Various German Federal laws contain special data protection provisions, which particularize the general data protection laws set for specific areas. Sector-specific data protection will continue to be important in the future.
Telemedia Act (“Telemediengesetz”, “TMG”)
The TMG contains special data protection regulations for providers of Information Society Services (“Telemedia”) in Germany. According to the public information provided by the Federal Ministry of the Interior (BMI), the Ministry is currently not planning to propose a change of the TMG. This means that it will be subject to legal interpretation (in an individual case) which data protection provisions will be superseded by the GDPR and which will remain applicable. Companies operating on the Internet are strongly recommended to keep an eye on further developments.
Telecommunications Act (“Telekommunikationsgesetz”, “TKG”)
The Federal Ministry of the Interior (BMI) has announced that it will provide a proposal for a law that will adapt the Telecommunications Act to the GDPR, but this proposal is not yet public.

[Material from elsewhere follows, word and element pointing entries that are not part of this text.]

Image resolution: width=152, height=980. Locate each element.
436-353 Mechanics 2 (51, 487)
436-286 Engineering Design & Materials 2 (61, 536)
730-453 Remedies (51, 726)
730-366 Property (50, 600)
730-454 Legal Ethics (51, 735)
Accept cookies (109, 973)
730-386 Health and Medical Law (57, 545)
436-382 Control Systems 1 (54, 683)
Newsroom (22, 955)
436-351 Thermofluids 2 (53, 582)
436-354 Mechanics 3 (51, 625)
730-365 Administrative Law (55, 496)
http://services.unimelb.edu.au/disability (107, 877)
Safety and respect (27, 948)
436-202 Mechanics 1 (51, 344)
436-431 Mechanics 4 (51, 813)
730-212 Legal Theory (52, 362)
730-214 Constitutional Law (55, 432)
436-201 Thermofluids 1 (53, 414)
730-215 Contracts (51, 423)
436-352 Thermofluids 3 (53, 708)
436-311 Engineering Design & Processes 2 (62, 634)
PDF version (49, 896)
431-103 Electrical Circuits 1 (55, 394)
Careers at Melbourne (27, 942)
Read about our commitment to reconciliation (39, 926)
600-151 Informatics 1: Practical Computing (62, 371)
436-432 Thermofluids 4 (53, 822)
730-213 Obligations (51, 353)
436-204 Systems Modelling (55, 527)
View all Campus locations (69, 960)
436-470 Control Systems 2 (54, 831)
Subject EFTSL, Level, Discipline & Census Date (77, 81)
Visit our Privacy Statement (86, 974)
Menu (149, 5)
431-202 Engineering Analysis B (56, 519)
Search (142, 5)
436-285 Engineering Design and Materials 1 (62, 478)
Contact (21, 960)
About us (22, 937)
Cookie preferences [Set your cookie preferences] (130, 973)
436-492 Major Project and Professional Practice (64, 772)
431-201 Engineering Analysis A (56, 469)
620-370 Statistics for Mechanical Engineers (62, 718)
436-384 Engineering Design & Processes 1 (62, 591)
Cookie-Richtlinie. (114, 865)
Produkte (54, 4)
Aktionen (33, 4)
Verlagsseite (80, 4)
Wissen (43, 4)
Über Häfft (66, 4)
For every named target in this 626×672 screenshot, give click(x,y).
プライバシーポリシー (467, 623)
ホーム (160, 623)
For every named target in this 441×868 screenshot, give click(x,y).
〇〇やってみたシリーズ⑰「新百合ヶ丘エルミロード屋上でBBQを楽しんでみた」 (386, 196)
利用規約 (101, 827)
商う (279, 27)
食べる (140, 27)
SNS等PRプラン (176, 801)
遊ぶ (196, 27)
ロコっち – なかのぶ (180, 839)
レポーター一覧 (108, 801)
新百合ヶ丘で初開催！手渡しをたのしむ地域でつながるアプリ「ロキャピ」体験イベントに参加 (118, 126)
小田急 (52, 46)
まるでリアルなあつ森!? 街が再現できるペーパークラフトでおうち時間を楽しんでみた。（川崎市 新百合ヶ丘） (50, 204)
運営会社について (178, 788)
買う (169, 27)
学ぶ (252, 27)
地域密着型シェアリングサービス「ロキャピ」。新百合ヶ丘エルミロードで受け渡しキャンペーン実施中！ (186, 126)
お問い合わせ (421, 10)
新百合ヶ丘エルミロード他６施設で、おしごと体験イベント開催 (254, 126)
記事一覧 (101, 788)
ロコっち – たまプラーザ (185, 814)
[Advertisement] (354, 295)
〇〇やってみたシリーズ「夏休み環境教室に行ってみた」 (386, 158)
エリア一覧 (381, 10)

The TKG will likely be changed substantially in its provisions that lay down sector-specific data protection rules for the telecommunications sector (sections 91-107 TKG). These provisions will have to be changed whenever they lay down rules that conflict with GDPR provisions and that cannot be based on the ePrivacy Directive in conjunction with the exception clause of Article 95 GDPR. This means that there will likely be substantial changes of this part of the TKG. Details are not yet published.